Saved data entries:
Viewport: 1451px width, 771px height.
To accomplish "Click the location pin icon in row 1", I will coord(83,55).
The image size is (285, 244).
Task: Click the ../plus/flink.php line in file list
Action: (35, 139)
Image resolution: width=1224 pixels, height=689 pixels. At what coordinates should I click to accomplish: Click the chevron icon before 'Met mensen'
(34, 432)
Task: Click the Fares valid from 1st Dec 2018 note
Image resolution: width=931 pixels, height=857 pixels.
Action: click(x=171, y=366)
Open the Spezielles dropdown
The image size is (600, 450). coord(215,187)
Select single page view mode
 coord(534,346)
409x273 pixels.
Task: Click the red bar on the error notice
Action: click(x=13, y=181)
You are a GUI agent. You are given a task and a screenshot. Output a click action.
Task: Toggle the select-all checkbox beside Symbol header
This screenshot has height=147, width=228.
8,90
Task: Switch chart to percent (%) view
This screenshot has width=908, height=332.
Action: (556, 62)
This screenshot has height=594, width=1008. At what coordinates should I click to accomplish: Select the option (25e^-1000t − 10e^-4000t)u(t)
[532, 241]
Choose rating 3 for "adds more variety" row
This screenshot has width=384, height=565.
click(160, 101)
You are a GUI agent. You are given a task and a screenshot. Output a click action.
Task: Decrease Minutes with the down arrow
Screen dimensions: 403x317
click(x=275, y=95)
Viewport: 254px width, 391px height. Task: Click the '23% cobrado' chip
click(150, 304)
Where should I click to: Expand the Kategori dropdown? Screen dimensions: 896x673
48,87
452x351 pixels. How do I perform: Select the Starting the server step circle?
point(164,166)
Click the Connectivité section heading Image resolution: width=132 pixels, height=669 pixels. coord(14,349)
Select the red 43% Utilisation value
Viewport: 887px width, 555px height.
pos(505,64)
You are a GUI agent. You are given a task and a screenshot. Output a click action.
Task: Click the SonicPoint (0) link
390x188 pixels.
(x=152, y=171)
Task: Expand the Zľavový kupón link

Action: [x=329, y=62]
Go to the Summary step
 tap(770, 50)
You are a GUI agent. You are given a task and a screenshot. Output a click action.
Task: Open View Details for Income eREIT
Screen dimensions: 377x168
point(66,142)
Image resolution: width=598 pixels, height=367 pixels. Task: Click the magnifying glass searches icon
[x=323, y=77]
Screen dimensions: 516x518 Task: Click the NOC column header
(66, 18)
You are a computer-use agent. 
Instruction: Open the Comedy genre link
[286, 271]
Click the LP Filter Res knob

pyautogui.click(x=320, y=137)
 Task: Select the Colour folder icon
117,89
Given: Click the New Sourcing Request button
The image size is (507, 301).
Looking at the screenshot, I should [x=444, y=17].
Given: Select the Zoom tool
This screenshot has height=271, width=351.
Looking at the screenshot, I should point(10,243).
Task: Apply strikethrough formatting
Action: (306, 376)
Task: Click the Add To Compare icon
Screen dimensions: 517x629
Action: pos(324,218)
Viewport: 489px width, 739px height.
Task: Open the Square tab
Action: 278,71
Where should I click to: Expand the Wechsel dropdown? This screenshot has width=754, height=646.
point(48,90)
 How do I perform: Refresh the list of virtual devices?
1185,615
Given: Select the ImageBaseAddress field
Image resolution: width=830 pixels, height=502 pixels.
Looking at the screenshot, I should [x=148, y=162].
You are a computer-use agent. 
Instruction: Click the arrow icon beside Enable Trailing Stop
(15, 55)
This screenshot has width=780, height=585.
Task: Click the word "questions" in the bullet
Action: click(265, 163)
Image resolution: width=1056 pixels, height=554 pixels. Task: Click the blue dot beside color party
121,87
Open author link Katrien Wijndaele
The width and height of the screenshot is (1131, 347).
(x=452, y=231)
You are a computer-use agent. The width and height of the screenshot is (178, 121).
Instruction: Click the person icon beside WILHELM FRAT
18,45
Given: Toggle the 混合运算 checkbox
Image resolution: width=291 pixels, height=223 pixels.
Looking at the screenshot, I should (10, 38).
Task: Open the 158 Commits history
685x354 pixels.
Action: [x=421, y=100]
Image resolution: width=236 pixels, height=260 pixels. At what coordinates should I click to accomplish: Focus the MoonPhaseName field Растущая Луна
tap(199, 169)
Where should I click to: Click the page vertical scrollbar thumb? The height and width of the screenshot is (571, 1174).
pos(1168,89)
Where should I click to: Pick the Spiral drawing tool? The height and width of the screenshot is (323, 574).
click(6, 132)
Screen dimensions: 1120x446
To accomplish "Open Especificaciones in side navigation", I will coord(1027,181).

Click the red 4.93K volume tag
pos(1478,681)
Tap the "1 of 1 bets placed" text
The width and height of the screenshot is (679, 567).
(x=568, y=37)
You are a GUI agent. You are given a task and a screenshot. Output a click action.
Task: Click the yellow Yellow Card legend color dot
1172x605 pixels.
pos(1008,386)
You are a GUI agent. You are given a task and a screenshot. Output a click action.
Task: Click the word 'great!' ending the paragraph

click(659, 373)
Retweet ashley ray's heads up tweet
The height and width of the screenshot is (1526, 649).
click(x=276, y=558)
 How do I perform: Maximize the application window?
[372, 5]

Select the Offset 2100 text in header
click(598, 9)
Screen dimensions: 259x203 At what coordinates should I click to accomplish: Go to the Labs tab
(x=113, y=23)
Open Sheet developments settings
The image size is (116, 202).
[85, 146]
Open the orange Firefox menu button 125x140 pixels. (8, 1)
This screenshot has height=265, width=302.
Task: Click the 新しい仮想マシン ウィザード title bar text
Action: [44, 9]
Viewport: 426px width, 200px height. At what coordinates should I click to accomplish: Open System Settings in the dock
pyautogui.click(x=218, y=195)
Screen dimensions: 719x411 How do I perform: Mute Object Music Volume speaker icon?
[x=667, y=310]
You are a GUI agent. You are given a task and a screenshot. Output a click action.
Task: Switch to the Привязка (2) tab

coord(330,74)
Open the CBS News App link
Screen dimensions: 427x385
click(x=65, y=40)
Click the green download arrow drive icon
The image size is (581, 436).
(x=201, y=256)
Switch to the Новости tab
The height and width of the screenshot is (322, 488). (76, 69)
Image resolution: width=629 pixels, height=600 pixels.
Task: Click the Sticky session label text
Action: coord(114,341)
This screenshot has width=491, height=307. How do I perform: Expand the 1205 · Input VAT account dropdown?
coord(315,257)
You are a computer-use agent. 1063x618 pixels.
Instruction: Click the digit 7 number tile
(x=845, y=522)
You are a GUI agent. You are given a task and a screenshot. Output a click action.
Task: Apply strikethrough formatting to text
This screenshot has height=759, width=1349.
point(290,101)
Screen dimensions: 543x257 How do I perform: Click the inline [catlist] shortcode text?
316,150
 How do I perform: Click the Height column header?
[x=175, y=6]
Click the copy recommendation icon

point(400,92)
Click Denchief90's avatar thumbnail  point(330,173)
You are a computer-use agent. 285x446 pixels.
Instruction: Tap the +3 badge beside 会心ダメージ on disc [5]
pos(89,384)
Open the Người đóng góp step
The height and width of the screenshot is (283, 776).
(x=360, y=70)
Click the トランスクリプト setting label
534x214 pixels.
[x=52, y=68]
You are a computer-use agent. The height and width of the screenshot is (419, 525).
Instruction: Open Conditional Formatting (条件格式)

TASK INSTRUCTIONS: For this exercise, the records above must be returned exactly.

RESPONSE AREA:
Viewport: 1451px width, 771px height.
To accomplish "Click the location pin icon in row 1", I will coord(83,55).
The image size is (285, 244).
Task: Click the ../plus/flink.php line in file list
Action: (35, 139)
Image resolution: width=1224 pixels, height=689 pixels. At what coordinates should I click to accomplish: Click the chevron icon before 'Met mensen'
(34, 432)
Task: Click the Fares valid from 1st Dec 2018 note
Image resolution: width=931 pixels, height=857 pixels.
Action: click(x=171, y=366)
Open the Spezielles dropdown
The image size is (600, 450). coord(215,187)
Select single page view mode
 coord(534,346)
409x273 pixels.
Task: Click the red bar on the error notice
Action: click(x=13, y=181)
You are a GUI agent. You are given a task and a screenshot. Output a click action.
Task: Toggle the select-all checkbox beside Symbol header
This screenshot has height=147, width=228.
8,90
Task: Switch chart to percent (%) view
This screenshot has width=908, height=332.
Action: (556, 62)
This screenshot has height=594, width=1008. At what coordinates should I click to accomplish: Select the option (25e^-1000t − 10e^-4000t)u(t)
[532, 241]
Choose rating 3 for "adds more variety" row
This screenshot has width=384, height=565.
click(160, 101)
You are a GUI agent. You are given a task and a screenshot. Output a click action.
Task: Decrease Minutes with the down arrow
Screen dimensions: 403x317
click(x=275, y=95)
Viewport: 254px width, 391px height. Task: Click the '23% cobrado' chip
click(150, 304)
Where should I click to: Expand the Kategori dropdown? Screen dimensions: 896x673
48,87
452x351 pixels. How do I perform: Select the Starting the server step circle?
point(164,166)
Click the Connectivité section heading Image resolution: width=132 pixels, height=669 pixels. coord(14,349)
Select the red 43% Utilisation value
Viewport: 887px width, 555px height.
pos(505,64)
You are a GUI agent. You are given a task and a screenshot. Output a click action.
Task: Click the SonicPoint (0) link
390x188 pixels.
(x=152, y=171)
Task: Expand the Zľavový kupón link

Action: [x=329, y=62]
Go to the Summary step
 tap(770, 50)
You are a GUI agent. You are given a task and a screenshot. Output a click action.
Task: Open View Details for Income eREIT
Screen dimensions: 377x168
point(66,142)
Image resolution: width=598 pixels, height=367 pixels. Task: Click the magnifying glass searches icon
[x=323, y=77]
Screen dimensions: 516x518 Task: Click the NOC column header
(66, 18)
You are a computer-use agent. 
Instruction: Open the Comedy genre link
[286, 271]
Click the LP Filter Res knob

pyautogui.click(x=320, y=137)
 Task: Select the Colour folder icon
117,89
Given: Click the New Sourcing Request button
The image size is (507, 301).
Looking at the screenshot, I should [x=444, y=17].
Given: Select the Zoom tool
This screenshot has height=271, width=351.
Looking at the screenshot, I should point(10,243).
Task: Apply strikethrough formatting
Action: (306, 376)
Task: Click the Add To Compare icon
Screen dimensions: 517x629
Action: pos(324,218)
Viewport: 489px width, 739px height.
Task: Open the Square tab
Action: 278,71
Where should I click to: Expand the Wechsel dropdown? This screenshot has width=754, height=646.
point(48,90)
 How do I perform: Refresh the list of virtual devices?
1185,615
Given: Select the ImageBaseAddress field
Image resolution: width=830 pixels, height=502 pixels.
Looking at the screenshot, I should [x=148, y=162].
You are a computer-use agent. 
Instruction: Click the arrow icon beside Enable Trailing Stop
(15, 55)
This screenshot has width=780, height=585.
Task: Click the word "questions" in the bullet
Action: click(265, 163)
Image resolution: width=1056 pixels, height=554 pixels. Task: Click the blue dot beside color party
121,87
Open author link Katrien Wijndaele
The width and height of the screenshot is (1131, 347).
(x=452, y=231)
You are a computer-use agent. The width and height of the screenshot is (178, 121).
Instruction: Click the person icon beside WILHELM FRAT
18,45
Given: Toggle the 混合运算 checkbox
Image resolution: width=291 pixels, height=223 pixels.
Looking at the screenshot, I should (10, 38).
Task: Open the 158 Commits history
685x354 pixels.
Action: [x=421, y=100]
Image resolution: width=236 pixels, height=260 pixels. At what coordinates should I click to accomplish: Focus the MoonPhaseName field Растущая Луна
tap(199, 169)
Where should I click to: Click the page vertical scrollbar thumb? The height and width of the screenshot is (571, 1174).
pos(1168,89)
Where should I click to: Pick the Spiral drawing tool? The height and width of the screenshot is (323, 574).
click(6, 132)
Screen dimensions: 1120x446
To accomplish "Open Especificaciones in side navigation", I will coord(1027,181).

Click the red 4.93K volume tag
pos(1478,681)
Tap the "1 of 1 bets placed" text
The width and height of the screenshot is (679, 567).
(x=568, y=37)
You are a GUI agent. You are given a task and a screenshot. Output a click action.
Task: Click the yellow Yellow Card legend color dot
1172x605 pixels.
pos(1008,386)
You are a GUI agent. You are given a task and a screenshot. Output a click action.
Task: Click the word 'great!' ending the paragraph

click(659, 373)
Retweet ashley ray's heads up tweet
The height and width of the screenshot is (1526, 649).
click(x=276, y=558)
 How do I perform: Maximize the application window?
[372, 5]

Select the Offset 2100 text in header
click(598, 9)
Screen dimensions: 259x203 At what coordinates should I click to accomplish: Go to the Labs tab
(x=113, y=23)
Open Sheet developments settings
The image size is (116, 202).
[85, 146]
Open the orange Firefox menu button 125x140 pixels. (8, 1)
This screenshot has height=265, width=302.
Task: Click the 新しい仮想マシン ウィザード title bar text
Action: [44, 9]
Viewport: 426px width, 200px height. At what coordinates should I click to accomplish: Open System Settings in the dock
pyautogui.click(x=218, y=195)
Screen dimensions: 719x411 How do I perform: Mute Object Music Volume speaker icon?
[x=667, y=310]
You are a GUI agent. You are given a task and a screenshot. Output a click action.
Task: Switch to the Привязка (2) tab

coord(330,74)
Open the CBS News App link
Screen dimensions: 427x385
click(x=65, y=40)
Click the green download arrow drive icon
The image size is (581, 436).
(x=201, y=256)
Switch to the Новости tab
The height and width of the screenshot is (322, 488). (76, 69)
Image resolution: width=629 pixels, height=600 pixels.
Task: Click the Sticky session label text
Action: coord(114,341)
This screenshot has width=491, height=307. How do I perform: Expand the 1205 · Input VAT account dropdown?
coord(315,257)
You are a computer-use agent. 1063x618 pixels.
Instruction: Click the digit 7 number tile
(x=845, y=522)
You are a GUI agent. You are given a task and a screenshot. Output a click action.
Task: Apply strikethrough formatting to text
This screenshot has height=759, width=1349.
point(290,101)
Screen dimensions: 543x257 How do I perform: Click the inline [catlist] shortcode text?
316,150
 How do I perform: Click the Height column header?
[x=175, y=6]
Click the copy recommendation icon

point(400,92)
Click Denchief90's avatar thumbnail  point(330,173)
You are a computer-use agent. 285x446 pixels.
Instruction: Tap the +3 badge beside 会心ダメージ on disc [5]
pos(89,384)
Open the Người đóng góp step
The height and width of the screenshot is (283, 776).
(x=360, y=70)
Click the トランスクリプト setting label
534x214 pixels.
[x=52, y=68]
You are a computer-use agent. The height and width of the screenshot is (419, 525).
Instruction: Open Conditional Formatting (条件格式)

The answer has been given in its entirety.